Secunia exploits security suites flaws
A nontraditional test using exploits instead of malware shows that traditional security suites fail.
A new report (PDF) from Secunia is raising awareness about the need to patch vulnerabilities and block malware from desktops.
The report found that "security vendors do not focus on vulnerabilities." And while Symantec Norton Internet Security 2009 bests the 11 other suites tested, Secunia found that Symantec "detected a mere 64 out of 300 exploits, or less than one-fourth, leaving 236 exploits undetected." Overall the dozen products all received an "F" on the report.
The Secunia test departed from the traditional testing done by organizations such as AV-test.org and AV-comparatives.org, which use collections of malware to demonstrate the on-demand and heuristic capabilities of the security products. Secunia used exploits--not viruses and worms--to demonstrate the need for users to patch vulnerabilities as well as have a good firewall, antivirus, and other anti-malware protection. The company said exploits are what criminals are most likely to use these days, and faulted the tested security vendors who said their products could protect against any threat.
Secunia did single out one product, Kaspersky Internet Security, as providing a vulnerability scanner, yet Kaspersky also did poorly on the test.

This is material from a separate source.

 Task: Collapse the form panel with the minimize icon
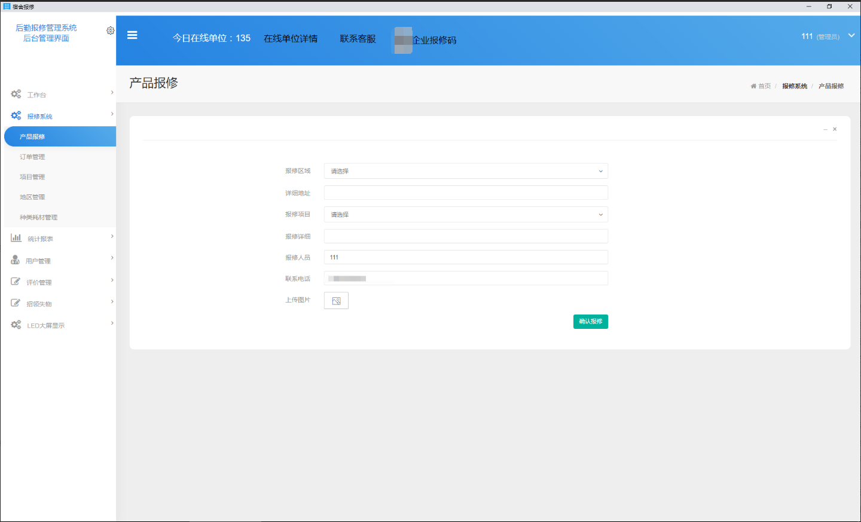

There is a move within the security industry to standardize malware testing. The newly formed Anti-Malware Testing Standards Organization states that there is a "global need for improvement in the objectivity, quality, and relevance of anti-malware testing methodologies." The group is currently soliciting opinions on two papers, one for testing best practices and the other for fundamental principals for malware testing.